Comme nous l’avons indiqué en présentant les deux premiers volets de cette série, Arnaud Montebourg a cédé à notre insistance et accepté de remettre à Mediapart les quatre notes, longues et détaillées, qu’il a, de proche en proche, remises confidentiellement à François Hollande du temps où il était encore ministre du redressement productif puis de l’économie, pour tenter de le convaincre de changer sa politique économique et européenne, et de tourner le dos aux politiques d’austérité.

Après avoir rendu publiques la première de ces notes qui est en date du 11 septembre 2012 (lire 2012-2014 : les notes secrètes de Montebourg à Hollande), puis la deuxième, en date du 29 avril 2013 (lire Quand Montebourg plaidait pour « une grande explication avec l'Allemagne »), qui témoignent toutes les deux de très vifs désaccords dans les sommets du pouvoir socialiste, jusque-là tenus secrets, dès la première année du quinquennat de François Hollande, nous publions aujourd’hui la troisième de ces notes, qui apporte un nouvel éclairage sur le véritable fossé qui séparait, même s’il n’était pas encore apparent, le chef de l’État et le ministre du redressement productif.

Longue de 20 pages et datée du 31 janvier 2014, cette troisième note a déjà été évoquée par Le Nouvel Observateur, qui en a révélé les deux premières pages, le 28 août 2014, au lendemain du remaniement ministériel au terme duquel Arnaud Montebourg avait quitté le gouvernement.

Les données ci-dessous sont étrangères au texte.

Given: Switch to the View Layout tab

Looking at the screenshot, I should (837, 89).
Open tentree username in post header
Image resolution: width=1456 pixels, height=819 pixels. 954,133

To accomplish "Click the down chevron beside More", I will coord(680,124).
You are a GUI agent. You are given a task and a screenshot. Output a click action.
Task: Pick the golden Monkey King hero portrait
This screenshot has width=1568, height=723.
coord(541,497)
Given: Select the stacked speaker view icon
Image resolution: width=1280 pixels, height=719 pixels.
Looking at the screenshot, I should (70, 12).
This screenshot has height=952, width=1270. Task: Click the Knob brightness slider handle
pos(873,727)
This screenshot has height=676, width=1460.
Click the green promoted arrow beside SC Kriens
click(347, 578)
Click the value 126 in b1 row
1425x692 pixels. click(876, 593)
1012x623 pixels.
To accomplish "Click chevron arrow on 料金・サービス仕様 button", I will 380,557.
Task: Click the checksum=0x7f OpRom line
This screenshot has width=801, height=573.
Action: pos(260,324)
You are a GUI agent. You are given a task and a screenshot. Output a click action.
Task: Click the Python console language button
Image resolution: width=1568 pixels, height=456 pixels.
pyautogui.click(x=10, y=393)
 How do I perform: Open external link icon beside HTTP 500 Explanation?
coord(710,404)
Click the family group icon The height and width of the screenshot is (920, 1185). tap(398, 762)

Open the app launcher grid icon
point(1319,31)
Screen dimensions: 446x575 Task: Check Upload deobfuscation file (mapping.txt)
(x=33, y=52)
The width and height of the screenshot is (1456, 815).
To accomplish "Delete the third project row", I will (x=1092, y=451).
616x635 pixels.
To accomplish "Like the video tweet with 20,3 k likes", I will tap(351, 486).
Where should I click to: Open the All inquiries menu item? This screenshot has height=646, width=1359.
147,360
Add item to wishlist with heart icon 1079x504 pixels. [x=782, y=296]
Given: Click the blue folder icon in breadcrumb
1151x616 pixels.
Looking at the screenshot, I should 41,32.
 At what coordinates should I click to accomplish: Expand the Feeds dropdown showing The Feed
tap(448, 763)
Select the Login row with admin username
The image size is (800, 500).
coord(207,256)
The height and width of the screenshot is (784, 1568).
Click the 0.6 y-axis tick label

Ce document a pour titre « Note au président de la République : comment créer 1 million et demi d’emplois d’ici à 2018 » et, de manière manuscrite, Arnaud Montebourg y a ajouté la mention « secret et personnel ». La note est signée par « Arnaud Montebourg et l’équipe d’économistes du ministère du redressement productif ». Contrairement à la note précédente, il n’est pas indiqué explicitement que Xavier Ragot, à l’époque conseiller du ministre et actuel président de l’Observatoire français des conjonctures économiques (OFCE), y a prêté la main, mais cette dernière mention le suggère, de même que la tonalité générale de cette note.

Voici donc cette troisième note. Il est possible de la télécharger ici ou de la consulter ci-dessous.

Comme les deux précédentes, cette note adressée à François Hollande commence par un « état d’alerte sur l’économie française », mais celui-ci est beaucoup plus détaillé et documenté que dans les deux autres, et surtout plus grave.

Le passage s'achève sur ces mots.